§ YOUR TASK
Your job is to set down the stretch of entries that opens with the line containing "Task: Click the Save button" and closes with the line containing "Image resolution: width=1274". Keep both end lines, copy each exactly, and add nothing.

§ RECORDS FOR THIS TASK
----
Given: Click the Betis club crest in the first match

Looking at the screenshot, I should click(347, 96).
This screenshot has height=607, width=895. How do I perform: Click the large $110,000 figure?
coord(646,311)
----
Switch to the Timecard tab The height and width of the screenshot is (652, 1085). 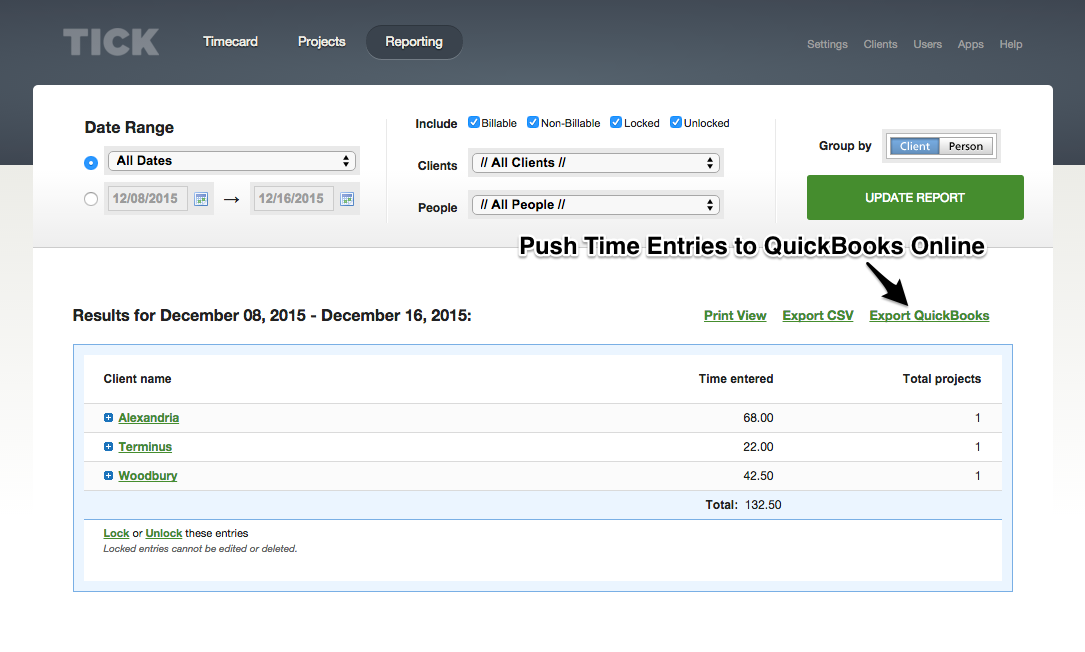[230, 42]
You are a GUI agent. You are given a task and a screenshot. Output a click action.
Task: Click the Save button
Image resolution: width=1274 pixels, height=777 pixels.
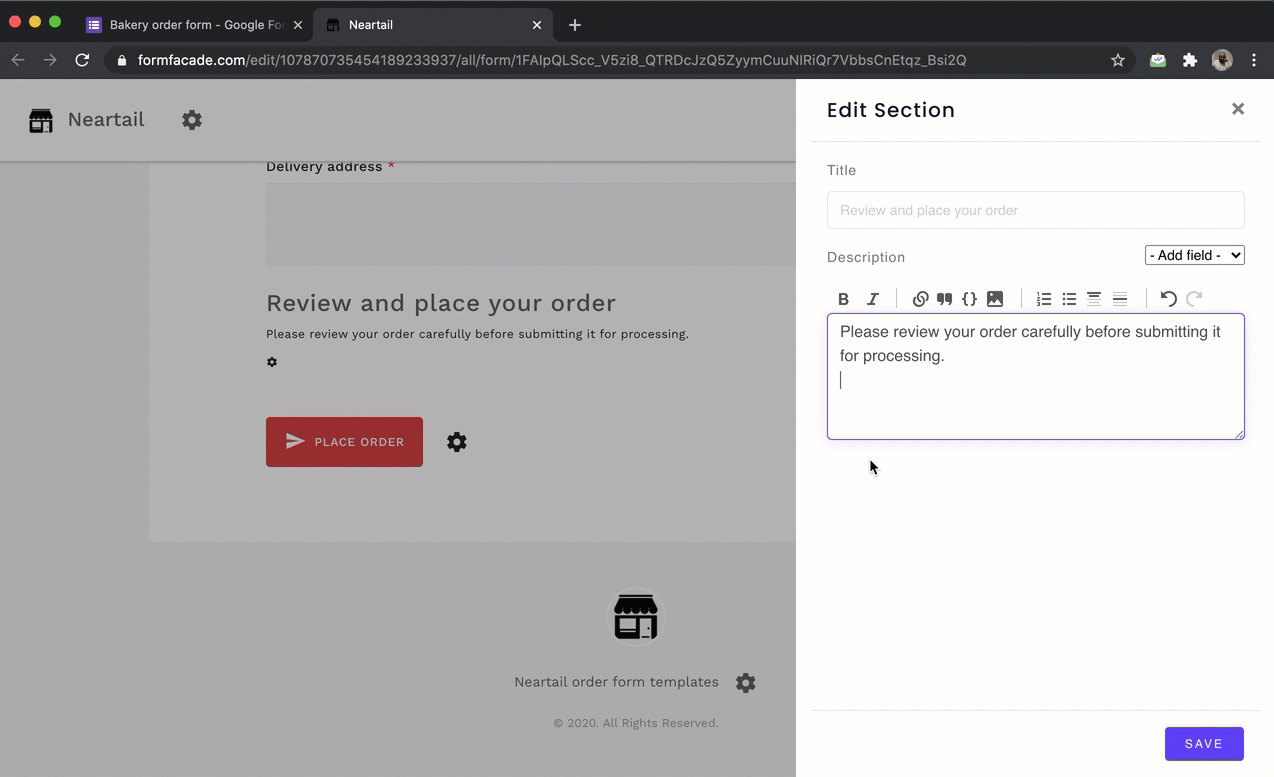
----
§ TASK ANSWER
Task: Click the Save button
Image resolution: width=1274 pixels, height=777 pixels.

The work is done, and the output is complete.